§ Your instructions:
Transcribe the whole news report below on the UN chemical weapons inspectors in Syria, word for word.

§ Text provided:
──────────
UN chemical weapons inspectors have returned to the Syrian capital of Damascus after carrying out testing at the location of an alleged poison gas attack. They had come under fire en route to the site on Monday.
The inspectors set out a day after receiving permission from Syrian President Bashar al-Assad's government to inspect the site. But the UN team was forced to briefly pull back on its way to the site when unidentified snipers attacked the convoy.
They later continued, reaching the field hospital in the town of Moadamiyet al-Sham to interview medical staff and obtain samples.
"Assad forces continued conventional shelling of the area, while locals and others cleared away bodies," former UN advisor George A. Lopez Of the University of Notre Dame's Kroc Institute for International Peace Studies told the Reuters news agency. "This hastened breakdown and contamination of chemical compounds needed to provide undeniable proof of the type of gas, its concentration level, and its source to the inspectors, who may still be one or more days away from taking soil and other samples."
The investigators are only licensed and allowed to check whether a chemical attack took place, they have no mandate to investigate who was behind any attack.
Mutual accusations after attack on UN
The Syrian government and the opposition fighters both blamed each other for the attack on the UN convoy. State media outlet SANA reported that the attack was the work of "terrorists," the term commonly used to describe rebel fighters on Syrian media. The opposition, meanwhile, said Assad's forces were behind the attack.
──────────
§ Stored items:
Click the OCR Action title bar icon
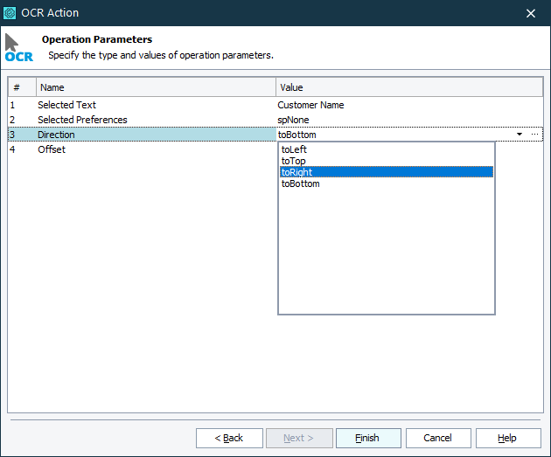Image resolution: width=551 pixels, height=457 pixels. [x=10, y=13]
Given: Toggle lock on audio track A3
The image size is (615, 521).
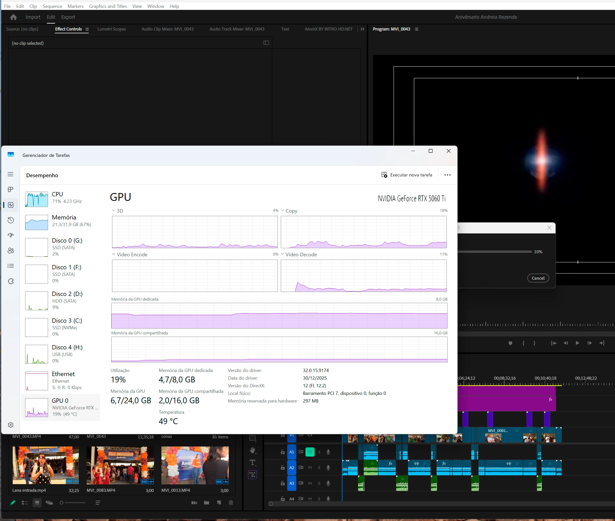Looking at the screenshot, I should [x=283, y=483].
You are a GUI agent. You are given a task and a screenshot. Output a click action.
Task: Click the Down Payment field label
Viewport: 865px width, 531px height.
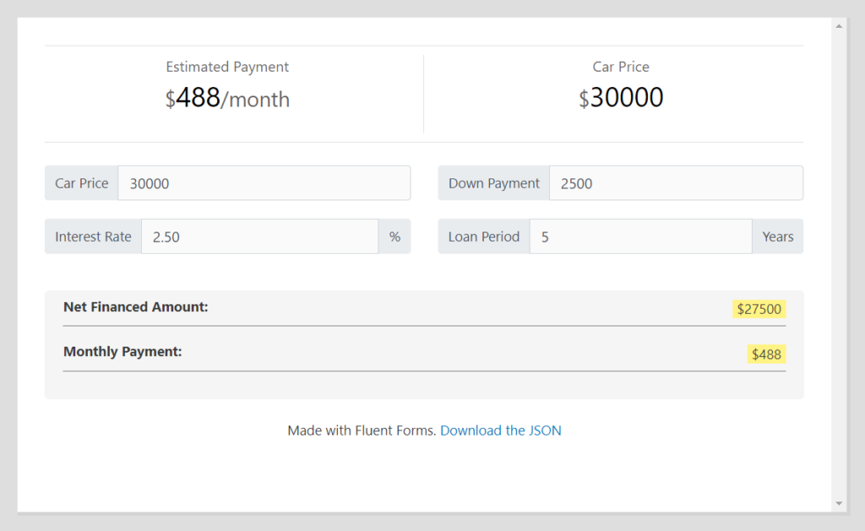[492, 183]
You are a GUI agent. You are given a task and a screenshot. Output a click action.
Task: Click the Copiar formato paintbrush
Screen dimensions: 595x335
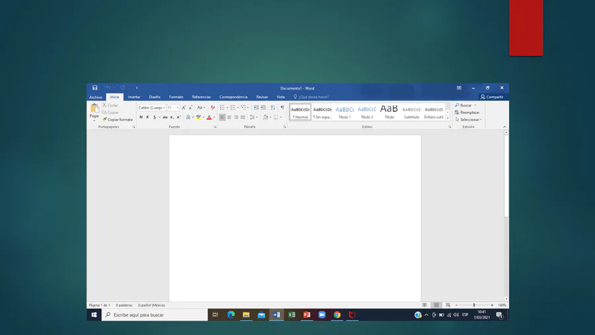[x=118, y=120]
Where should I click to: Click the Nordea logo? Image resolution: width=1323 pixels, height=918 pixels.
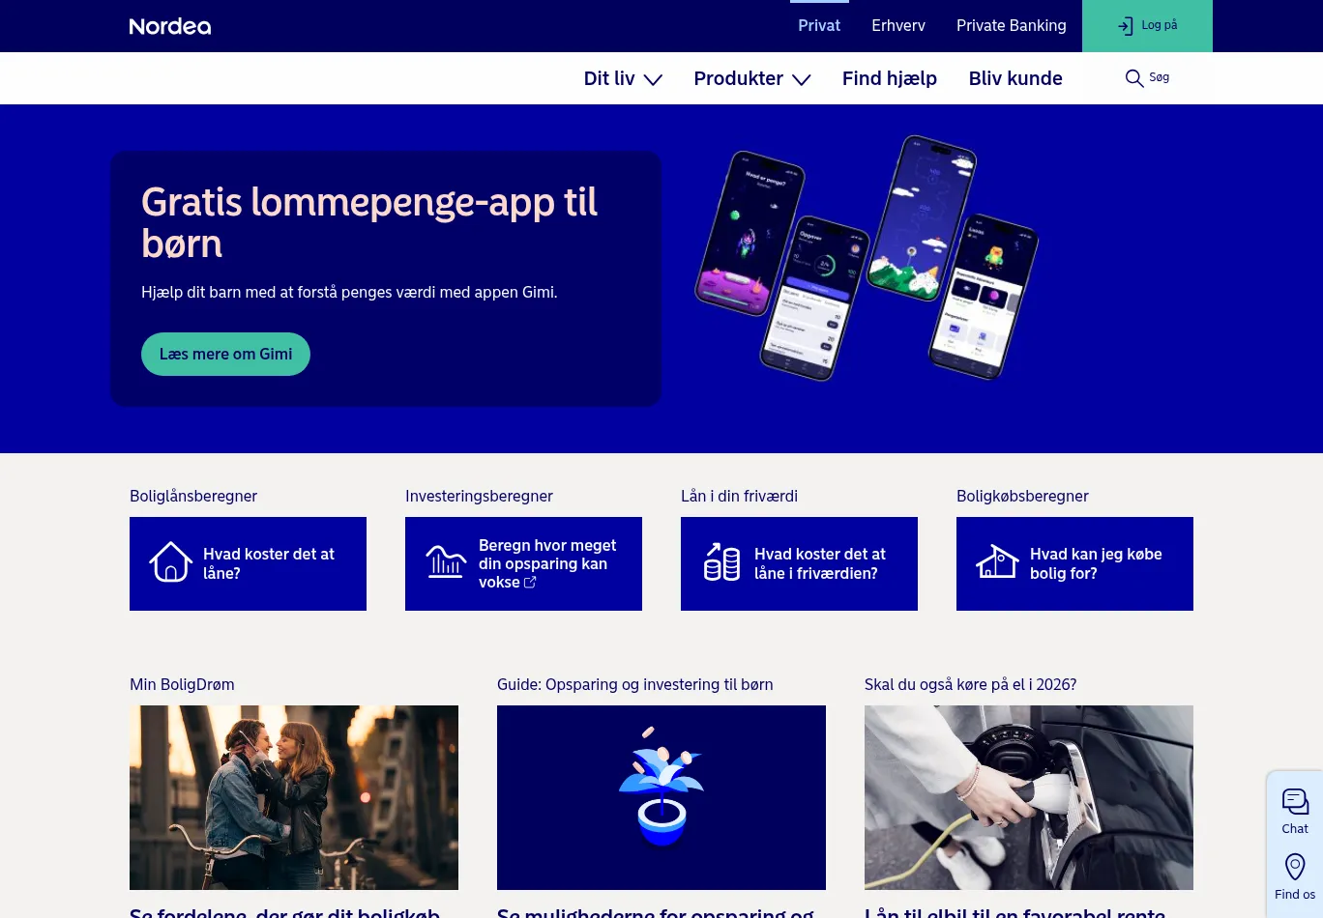pyautogui.click(x=170, y=26)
──────────
§ Answer to this exercise:
UN chemical weapons inspectors have returned to the Syrian capital of Damascus after carrying out testing at the location of an alleged poison gas attack. They had come under fire en route to the site on Monday.
The inspectors set out a day after receiving permission from Syrian President Bashar al-Assad's government to inspect the site. But the UN team was forced to briefly pull back on its way to the site when unidentified snipers attacked the convoy.
They later continued, reaching the field hospital in the town of Moadamiyet al-Sham to interview medical staff and obtain samples.
"Assad forces continued conventional shelling of the area, while locals and others cleared away bodies," former UN advisor George A. Lopez Of the University of Notre Dame's Kroc Institute for International Peace Studies told the Reuters news agency. "This hastened breakdown and contamination of chemical compounds needed to provide undeniable proof of the type of gas, its concentration level, and its source to the inspectors, who may still be one or more days away from taking soil and other samples."
The investigators are only licensed and allowed to check whether a chemical attack took place, they have no mandate to investigate who was behind any attack.
Mutual accusations after attack on UN
The Syrian government and the opposition fighters both blamed each other for the attack on the UN convoy. State media outlet SANA reported that the attack was the work of "terrorists," the term commonly used to describe rebel fighters on Syrian media. The opposition, meanwhile, said Assad's forces were behind the attack.